[Records for locating the described items]
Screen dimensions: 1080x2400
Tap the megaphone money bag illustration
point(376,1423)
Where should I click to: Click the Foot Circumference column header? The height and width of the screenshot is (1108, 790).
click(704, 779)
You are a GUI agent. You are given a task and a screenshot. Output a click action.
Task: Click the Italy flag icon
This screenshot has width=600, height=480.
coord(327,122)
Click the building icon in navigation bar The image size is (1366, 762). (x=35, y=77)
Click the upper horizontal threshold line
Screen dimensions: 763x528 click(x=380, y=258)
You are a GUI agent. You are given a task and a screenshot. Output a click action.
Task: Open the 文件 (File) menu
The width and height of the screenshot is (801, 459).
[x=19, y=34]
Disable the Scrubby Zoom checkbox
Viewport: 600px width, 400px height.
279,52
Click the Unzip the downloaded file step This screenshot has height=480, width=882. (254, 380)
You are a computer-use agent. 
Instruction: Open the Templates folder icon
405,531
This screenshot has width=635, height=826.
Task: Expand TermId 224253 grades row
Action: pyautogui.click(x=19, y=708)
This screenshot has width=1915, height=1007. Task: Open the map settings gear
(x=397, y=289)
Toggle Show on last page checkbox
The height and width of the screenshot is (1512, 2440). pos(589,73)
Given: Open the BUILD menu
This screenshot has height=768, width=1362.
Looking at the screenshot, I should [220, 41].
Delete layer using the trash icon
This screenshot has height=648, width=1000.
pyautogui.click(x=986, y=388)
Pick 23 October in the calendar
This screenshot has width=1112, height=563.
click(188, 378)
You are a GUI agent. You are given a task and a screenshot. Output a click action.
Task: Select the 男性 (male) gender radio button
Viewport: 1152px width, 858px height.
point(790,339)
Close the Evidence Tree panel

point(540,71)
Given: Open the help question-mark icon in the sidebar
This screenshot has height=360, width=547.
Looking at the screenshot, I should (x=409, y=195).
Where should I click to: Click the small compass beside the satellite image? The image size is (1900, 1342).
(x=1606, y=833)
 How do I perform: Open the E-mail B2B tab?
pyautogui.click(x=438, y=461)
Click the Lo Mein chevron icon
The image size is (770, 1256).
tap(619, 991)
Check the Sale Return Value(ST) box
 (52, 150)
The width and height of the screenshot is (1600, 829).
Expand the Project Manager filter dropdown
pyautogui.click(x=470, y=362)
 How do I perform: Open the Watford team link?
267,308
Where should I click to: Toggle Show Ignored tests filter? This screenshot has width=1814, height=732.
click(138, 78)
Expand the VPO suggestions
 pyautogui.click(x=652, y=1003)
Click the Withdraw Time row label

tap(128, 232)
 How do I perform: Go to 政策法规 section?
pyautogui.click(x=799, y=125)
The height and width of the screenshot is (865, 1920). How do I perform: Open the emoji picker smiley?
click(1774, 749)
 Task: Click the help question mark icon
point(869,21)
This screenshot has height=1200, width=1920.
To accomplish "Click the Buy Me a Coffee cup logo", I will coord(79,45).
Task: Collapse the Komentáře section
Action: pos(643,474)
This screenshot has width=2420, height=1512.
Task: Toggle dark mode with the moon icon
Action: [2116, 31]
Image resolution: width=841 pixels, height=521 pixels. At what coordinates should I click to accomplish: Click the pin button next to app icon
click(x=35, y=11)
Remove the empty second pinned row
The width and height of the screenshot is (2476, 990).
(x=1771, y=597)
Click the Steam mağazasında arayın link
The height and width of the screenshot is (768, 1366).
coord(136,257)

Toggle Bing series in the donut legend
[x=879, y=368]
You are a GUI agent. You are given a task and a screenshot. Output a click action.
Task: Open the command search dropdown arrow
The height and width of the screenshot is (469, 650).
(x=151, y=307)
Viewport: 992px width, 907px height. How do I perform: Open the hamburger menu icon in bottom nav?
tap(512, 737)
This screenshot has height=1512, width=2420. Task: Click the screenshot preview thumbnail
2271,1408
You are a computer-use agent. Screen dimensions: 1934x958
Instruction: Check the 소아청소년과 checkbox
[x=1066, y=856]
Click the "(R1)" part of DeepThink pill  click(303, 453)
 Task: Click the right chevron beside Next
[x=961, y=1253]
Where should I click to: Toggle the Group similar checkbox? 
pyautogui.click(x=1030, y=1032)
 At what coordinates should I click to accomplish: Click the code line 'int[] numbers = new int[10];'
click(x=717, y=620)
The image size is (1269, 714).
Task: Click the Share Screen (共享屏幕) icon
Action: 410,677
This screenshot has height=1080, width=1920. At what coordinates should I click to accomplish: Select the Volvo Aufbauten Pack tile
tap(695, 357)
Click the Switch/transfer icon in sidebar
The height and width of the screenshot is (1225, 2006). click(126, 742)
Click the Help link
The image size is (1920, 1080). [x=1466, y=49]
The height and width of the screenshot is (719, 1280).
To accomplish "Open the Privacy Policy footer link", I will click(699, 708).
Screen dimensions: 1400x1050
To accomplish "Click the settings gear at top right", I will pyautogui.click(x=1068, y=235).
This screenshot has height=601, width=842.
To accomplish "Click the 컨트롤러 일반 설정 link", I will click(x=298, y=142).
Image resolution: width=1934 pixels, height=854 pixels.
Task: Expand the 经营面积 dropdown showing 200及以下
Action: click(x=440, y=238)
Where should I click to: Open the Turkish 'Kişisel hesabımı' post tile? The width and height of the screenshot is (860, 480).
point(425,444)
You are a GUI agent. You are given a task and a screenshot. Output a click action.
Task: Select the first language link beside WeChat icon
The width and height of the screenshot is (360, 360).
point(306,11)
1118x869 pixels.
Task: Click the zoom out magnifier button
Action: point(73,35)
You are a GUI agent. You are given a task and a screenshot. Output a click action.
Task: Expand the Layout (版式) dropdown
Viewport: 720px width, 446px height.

> [Exercise aim] Copy out all of the records above word for word.

> [The response]
Screen dimensions: 1080x2400
Tap the megaphone money bag illustration
point(376,1423)
Where should I click to: Click the Foot Circumference column header? The height and width of the screenshot is (1108, 790).
click(704, 779)
You are a GUI agent. You are given a task and a screenshot. Output a click action.
Task: Click the Italy flag icon
This screenshot has width=600, height=480.
coord(327,122)
Click the building icon in navigation bar The image size is (1366, 762). (x=35, y=77)
Click the upper horizontal threshold line
Screen dimensions: 763x528 click(x=380, y=258)
You are a GUI agent. You are given a task and a screenshot. Output a click action.
Task: Open the 文件 (File) menu
The width and height of the screenshot is (801, 459).
[x=19, y=34]
Disable the Scrubby Zoom checkbox
Viewport: 600px width, 400px height.
279,52
Click the Unzip the downloaded file step This screenshot has height=480, width=882. (254, 380)
You are a computer-use agent. 
Instruction: Open the Templates folder icon
405,531
This screenshot has width=635, height=826.
Task: Expand TermId 224253 grades row
Action: pyautogui.click(x=19, y=708)
This screenshot has width=1915, height=1007. Task: Open the map settings gear
(x=397, y=289)
Toggle Show on last page checkbox
The height and width of the screenshot is (1512, 2440). pos(589,73)
Given: Open the BUILD menu
This screenshot has height=768, width=1362.
Looking at the screenshot, I should [220, 41].
Delete layer using the trash icon
This screenshot has height=648, width=1000.
pyautogui.click(x=986, y=388)
Pick 23 October in the calendar
This screenshot has width=1112, height=563.
click(188, 378)
You are a GUI agent. You are given a task and a screenshot. Output a click action.
Task: Select the 男性 (male) gender radio button
Viewport: 1152px width, 858px height.
point(790,339)
Close the Evidence Tree panel

point(540,71)
Given: Open the help question-mark icon in the sidebar
This screenshot has height=360, width=547.
Looking at the screenshot, I should (x=409, y=195).
Where should I click to: Click the small compass beside the satellite image? The image size is (1900, 1342).
(x=1606, y=833)
 How do I perform: Open the E-mail B2B tab?
pyautogui.click(x=438, y=461)
Click the Lo Mein chevron icon
The image size is (770, 1256).
tap(619, 991)
Check the Sale Return Value(ST) box
 (52, 150)
The width and height of the screenshot is (1600, 829).
Expand the Project Manager filter dropdown
pyautogui.click(x=470, y=362)
 How do I perform: Open the Watford team link?
267,308
Where should I click to: Toggle Show Ignored tests filter? This screenshot has width=1814, height=732.
click(138, 78)
Expand the VPO suggestions
 pyautogui.click(x=652, y=1003)
Click the Withdraw Time row label

tap(128, 232)
 How do I perform: Go to 政策法规 section?
pyautogui.click(x=799, y=125)
The height and width of the screenshot is (865, 1920). How do I perform: Open the emoji picker smiley?
click(1774, 749)
 Task: Click the help question mark icon
point(869,21)
This screenshot has height=1200, width=1920.
To accomplish "Click the Buy Me a Coffee cup logo", I will coord(79,45).
Task: Collapse the Komentáře section
Action: pos(643,474)
This screenshot has width=2420, height=1512.
Task: Toggle dark mode with the moon icon
Action: [2116, 31]
Image resolution: width=841 pixels, height=521 pixels. At what coordinates should I click to accomplish: Click the pin button next to app icon
click(x=35, y=11)
Remove the empty second pinned row
The width and height of the screenshot is (2476, 990).
(x=1771, y=597)
Click the Steam mağazasında arayın link
The height and width of the screenshot is (768, 1366).
coord(136,257)

Toggle Bing series in the donut legend
[x=879, y=368]
You are a GUI agent. You are given a task and a screenshot. Output a click action.
Task: Open the command search dropdown arrow
The height and width of the screenshot is (469, 650).
(x=151, y=307)
Viewport: 992px width, 907px height. How do I perform: Open the hamburger menu icon in bottom nav?
tap(512, 737)
This screenshot has height=1512, width=2420. Task: Click the screenshot preview thumbnail
2271,1408
You are a computer-use agent. Screen dimensions: 1934x958
Instruction: Check the 소아청소년과 checkbox
[x=1066, y=856]
Click the "(R1)" part of DeepThink pill  click(303, 453)
 Task: Click the right chevron beside Next
[x=961, y=1253]
Where should I click to: Toggle the Group similar checkbox? 
pyautogui.click(x=1030, y=1032)
 At what coordinates should I click to accomplish: Click the code line 'int[] numbers = new int[10];'
click(x=717, y=620)
The image size is (1269, 714).
Task: Click the Share Screen (共享屏幕) icon
Action: 410,677
This screenshot has height=1080, width=1920. At what coordinates should I click to accomplish: Select the Volvo Aufbauten Pack tile
tap(695, 357)
Click the Switch/transfer icon in sidebar
The height and width of the screenshot is (1225, 2006). click(126, 742)
Click the Help link
The image size is (1920, 1080). [x=1466, y=49]
The height and width of the screenshot is (719, 1280).
To accomplish "Open the Privacy Policy footer link", I will click(699, 708).
Screen dimensions: 1400x1050
To accomplish "Click the settings gear at top right", I will pyautogui.click(x=1068, y=235).
This screenshot has height=601, width=842.
To accomplish "Click the 컨트롤러 일반 설정 link", I will click(x=298, y=142).
Image resolution: width=1934 pixels, height=854 pixels.
Task: Expand the 经营面积 dropdown showing 200及以下
Action: click(x=440, y=238)
Where should I click to: Open the Turkish 'Kişisel hesabımı' post tile? The width and height of the screenshot is (860, 480).
point(425,444)
You are a GUI agent. You are given a task and a screenshot. Output a click action.
Task: Select the first language link beside WeChat icon
The width and height of the screenshot is (360, 360).
point(306,11)
1118x869 pixels.
Task: Click the zoom out magnifier button
Action: point(73,35)
You are a GUI agent. You are given a task and a screenshot. Output a click action.
Task: Expand the Layout (版式) dropdown
Viewport: 720px width, 446px height.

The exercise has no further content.